PAGE EXTRACT ▸
###

SYDNEY • Thousands marched through Australia's two biggest cities in anti-lockdown protests, sparking violent clashes with police in Sydney.
Dozens of protesters were arrested after an unauthorised march flouted public health orders in Sydney yesterday, while several confrontations with police broke out during the hours-long rally.
Officers were pelted with pot plants and bottles of water as opponents of Sydney's month-long stay-at-home order took to the streets in numbers.
Thousands also crowded several streets in Melbourne after gathering outside the state Parliament in the early afternoon.
The largely maskless protesters were flouting rules on non-essential travel and public gatherings, a day after the authorities suggested the restrictions could remain in place until October.
Hundreds of police responded to the Sydney protest, with several demonstrators pulled from the crowd in handcuffs by officers. Police said they issued nearly 100 fines and arrested 57 people.
Police in Melbourne said six people were arrested. New South Wales Police Minister David Elliott said a team of detectives would be scouring footage to identify and charge as many people as possible in the coming days. He also said he expected the gathering to drive a spike in Covid-19 cases and urged all those who attended to get tested and isolate themselves.

###

ENTRIES SHOWN ▸
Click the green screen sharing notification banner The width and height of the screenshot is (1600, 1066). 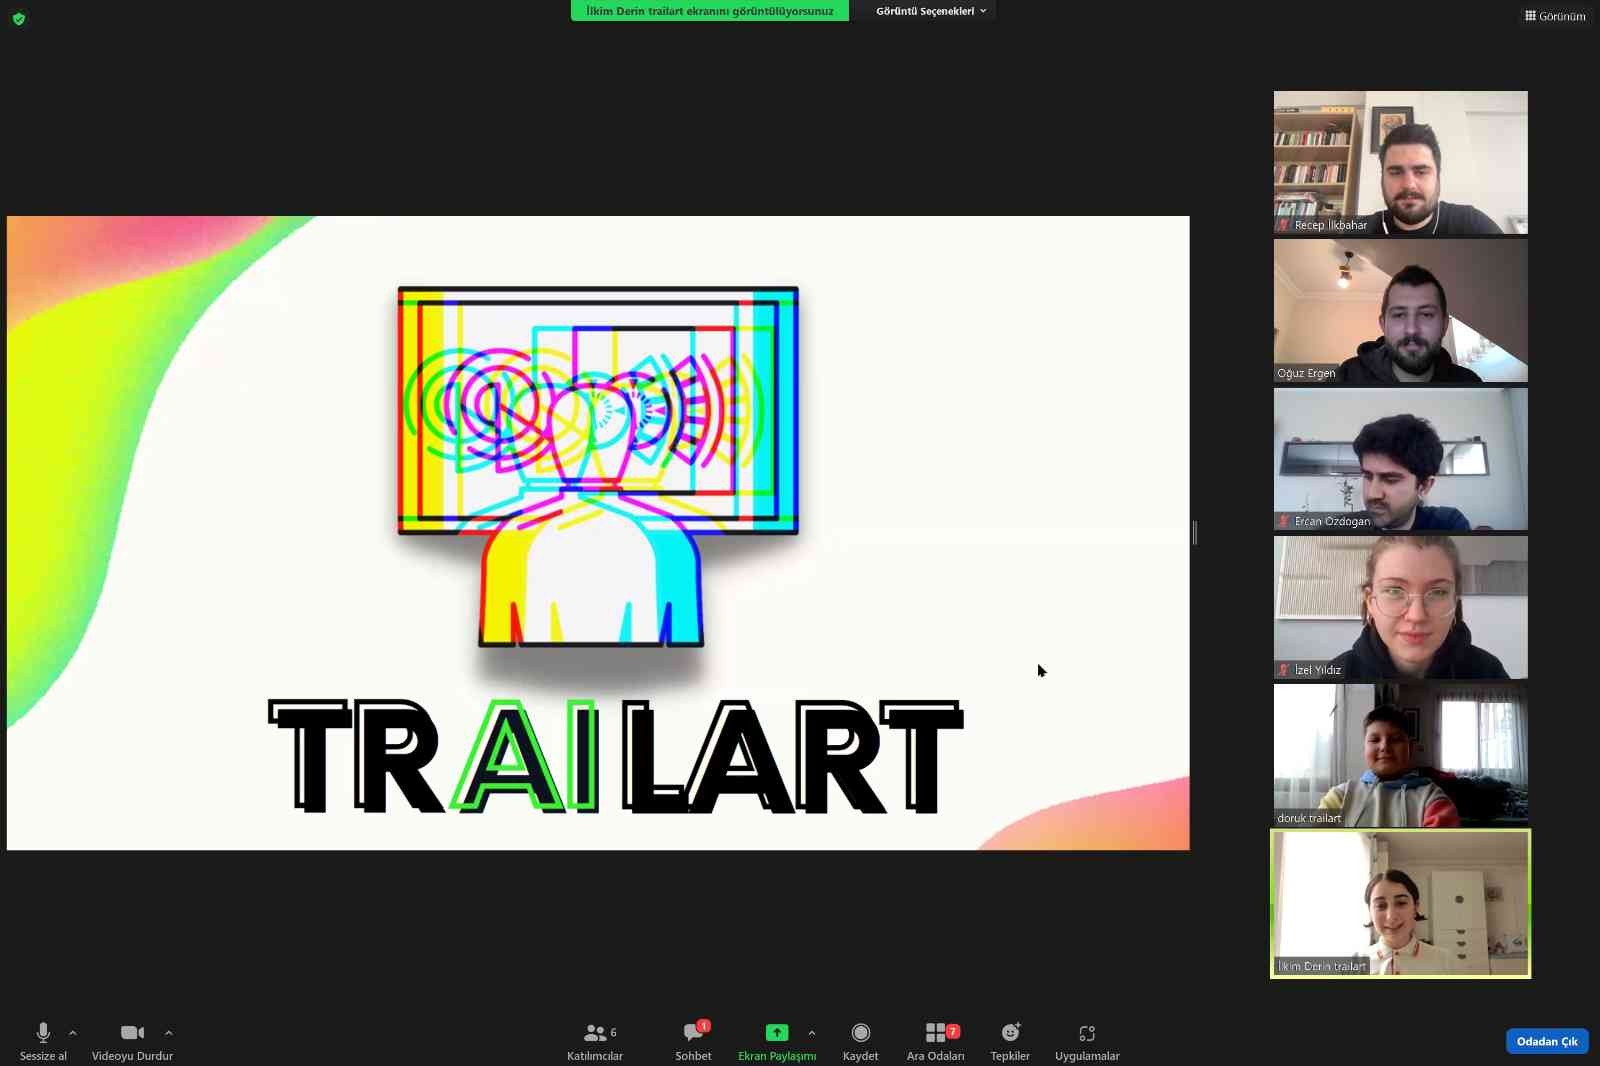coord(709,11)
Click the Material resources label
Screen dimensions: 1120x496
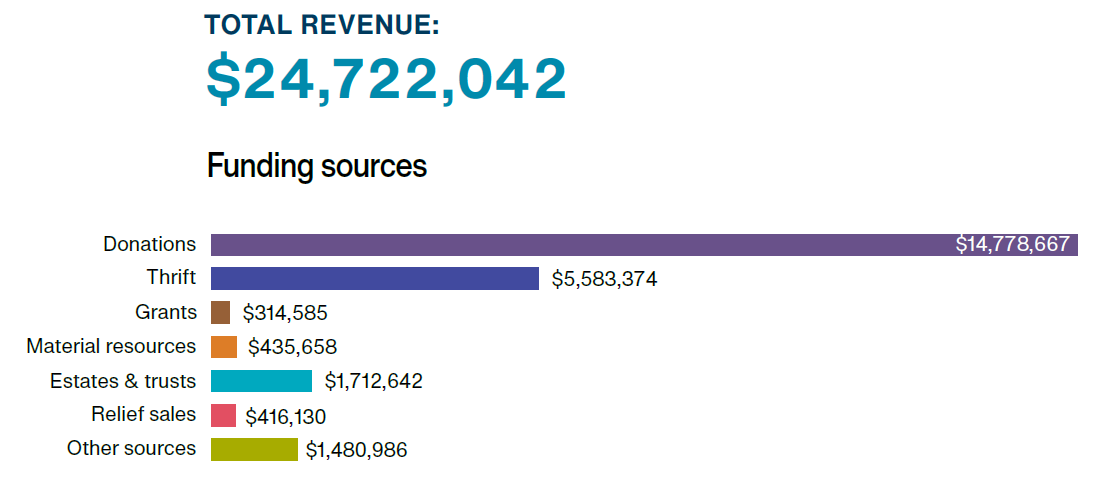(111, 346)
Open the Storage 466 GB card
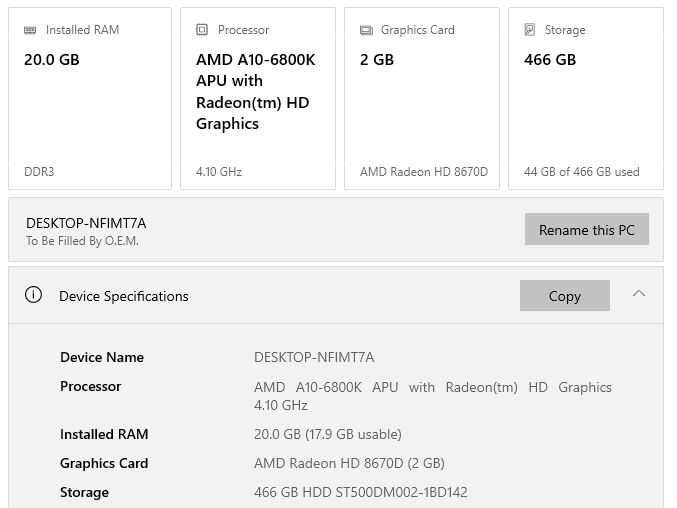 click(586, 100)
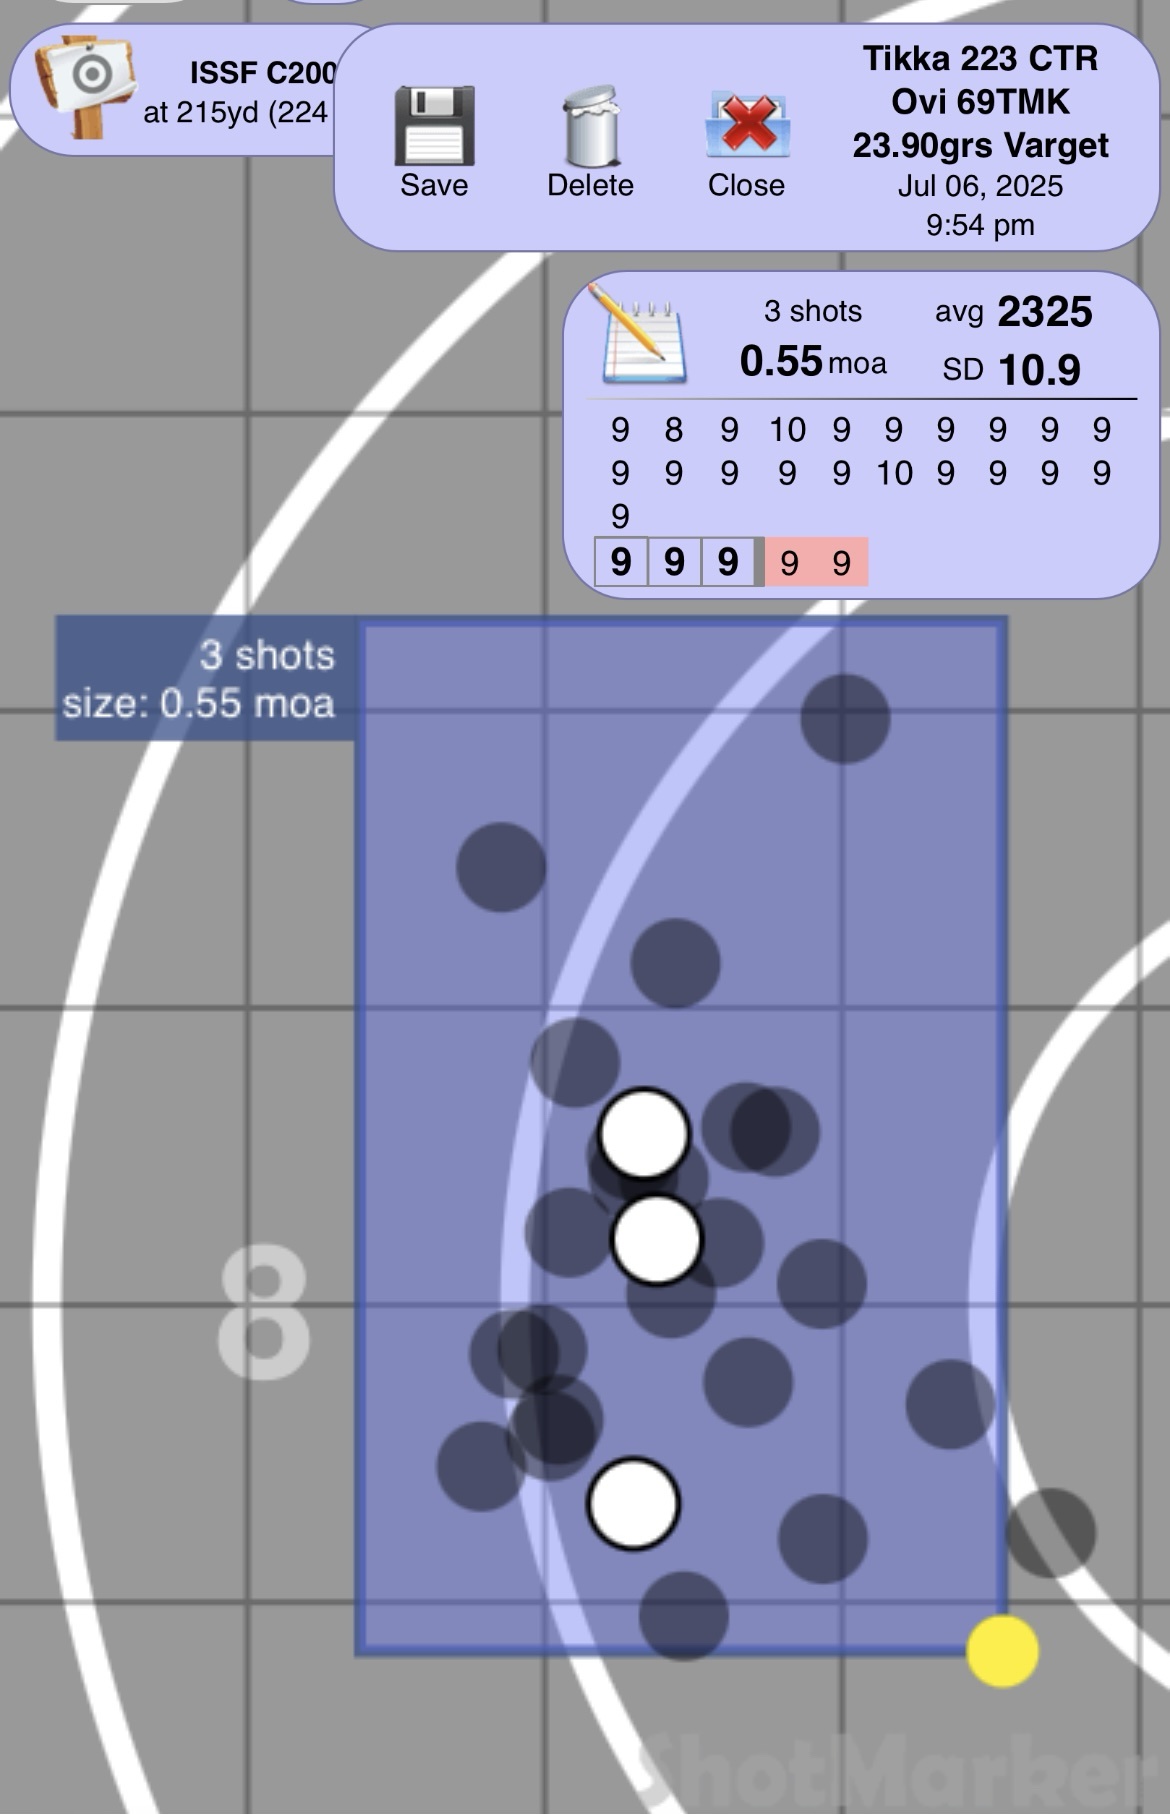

###

YOUR ASSIGNMENT ▸
Answer these questions from the anti-lockdown protest report:
1. What were officers pelted with during the Sydney protest?
2. How many people did police say they arrested in Sydney?
3. How many people did police in Melbourne say were arrested?

FINAL ANSWER ▸
1. Pot plants and bottles of water
2. 57
3. Six